Johnson to conference: University on 'front edge' of innovation, talent

President, during panel discussion at Governor's Conference, explains University's value to business community

8/28/2013 - By: John Trent
President Marc Johnson University President Marc Johnson

President Marc Johnson stressed the University of Nevada, Reno's value as a clearing house for knowledge and workforce talent during his participation on one of three panels Wednesday during the Governor's Conference on Small Business at the Grand Sierra Resort.

Johnson, along with Truckee Meadows Community College President Maria Sheehan and International Game Technology (IGT) Executive Vice President for Human Resources Aimee Hoyt, was part of an hour-long panel, "Educating Tomorrow's Workforce," which included questions from an audience of representatives and owners of more than 200 small businesses in Nevada.

The event also included a keynote address from Nevada Gov. Brian Sandoval and special guest speaker Anthony Levandowski of Google.

Johnson told the audience that the University is well-positioned to meet the needs of the local and state business community. He pointed to a faculty and a student body that is "on the front edge" of discovery and accomplishment in the fields they teach and study.

He used Computer Science and Engineering Associate Professor Eelke Folmer as just one example. Folmer, it was announced recently, won a competitive Google Research Award for his proposal, "An Indoor Navigation System for Blind Users using Google Glass." Google Research Awards are one-year awards structured as unrestricted gifts to universities to support the work of world-class full-time faculty members around the world. Folmer's project was one of three projects, out of 550 applicants, mentioned in Google's announcement of these awards.

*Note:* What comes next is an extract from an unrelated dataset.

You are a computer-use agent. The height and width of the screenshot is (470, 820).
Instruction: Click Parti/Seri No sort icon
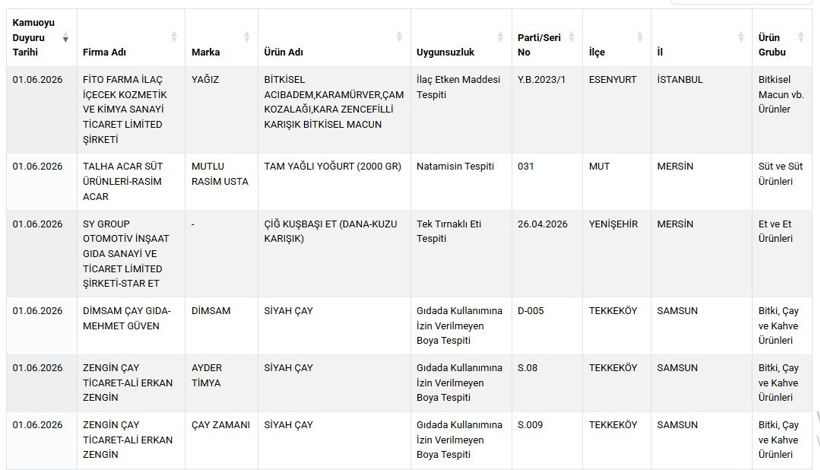pos(572,37)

"That's staying on the front edge," Johnson said.

Johnson was asked several questions by the audience, as well as moderator Bruce Breslow, director of Nevada's Department of Business and Industry.

Of particular note, Johnson was questioned about ways the University is "bridging the gap" between the needs of higher education and the needs of the business community.

Johnson cited the University's numerous internship programs.

"(Internships) give our students an opportunity to not only put their knowledge to work ... they help them get involved with your company," Johnson said. He added that such early involvement can often lead to a student developing a strong feeling of loyalty toward the company when the internship is done. "Just a three-month internship can create extreme loyalty for the students," he said.

Hoyt added that IGT, using University students, has created 25 positions for a 24/7 information technology internship program.

She echoed Johnson: "I agree internships are the best way to get your foot in the door."

Johnson also said the University, after several years of budget reductions, is again offering targeted help in the area of career development for students. He noted the creation last spring of the University's Career Studio, "Where we give training in resume development, dress, interview skills and the like."

"I have a great deal of faith in our students," Johnson said. "In our experience at the University, we've found that young people, when they get involved with projects, when they get involved with internships, they go deep."

Although national media stories are full of statistics indicating that college tuition is rising and that student debt after graduation is also high, Johnson noted that in Nevada, "We are holding our tuition costs down and our debt is not as high as other states."

He also expressed optimism about the future of the University's students. In many ways, with tremendous innovation at their fingertips in the form of hand-held technologies, University students have the potential to exceed what previous generations have learned and applied to their world.

"In these young people's hands are these electronic tools with a whole world of information at their fingertips," he said, noting that technological fluency remains one of the most important skills a modern college student can learn. "You learn to use the information that you have at your fingertips and you learn to use that information to solve a problem. And then boom, the problem is solved."